Of course, this all depends on whether we get any warning IF there's a biochem attack. As the talking heads keep saying, by the time we know there's an attack, the spores or whatever will have been dispersed and it will be too late.

-- Anonymous, October 15, 2001


you're right Git. by the time we hear about it, it's already done.

I'm not sure I would want to live in a post biochemwar world. Without my babies, without being able to go outside and enjoy the fresh air, flora and fauna.

I hate being stuck in this hotel room instead of being home. We're in the approach for the airport. With prevailing winds out of the east, the landings come from the west. With the window open I can hear them, one just went over as a matter of fact. Wish we could find a place a little south of here, outta the path of the planes.

Also, a lot of trucks around here. This being a warehouse type area and all. trucks = semis....never know what they are carrying.

-- Anonymous, October 15, 2001


"I don't see how I could keep them in a sealed room."

Git, at first I thought your problem was Cat Herding. Then I realized you were perhaps talking about litter management. Just trading one fume for another?? Cat Herding is easy. Just make the destination look like the Place To Be! They'll wander in on their own.

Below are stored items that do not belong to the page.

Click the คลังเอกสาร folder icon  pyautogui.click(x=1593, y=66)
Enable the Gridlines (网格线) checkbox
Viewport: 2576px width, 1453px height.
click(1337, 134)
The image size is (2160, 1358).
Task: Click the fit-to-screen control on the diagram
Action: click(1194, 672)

-- Anonymous, October 15, 2001


Nah, could get them all in there, even the psychos, just by yelling "Grass!" or "DRUGS!" (catnip). But keeping them in there is another story. The litter wouldn't bother me; I'd have a large number of boxes of ScoopAway in there. It's the physical problem of keeping 7 cats in one room. They're so used to roaming where they want, except Jim's playroom (which has razor blades and big rubber bands and other dangerous stuff). But, as noted, it we get an attack, it probably will be too late to do anything by the time we know about it.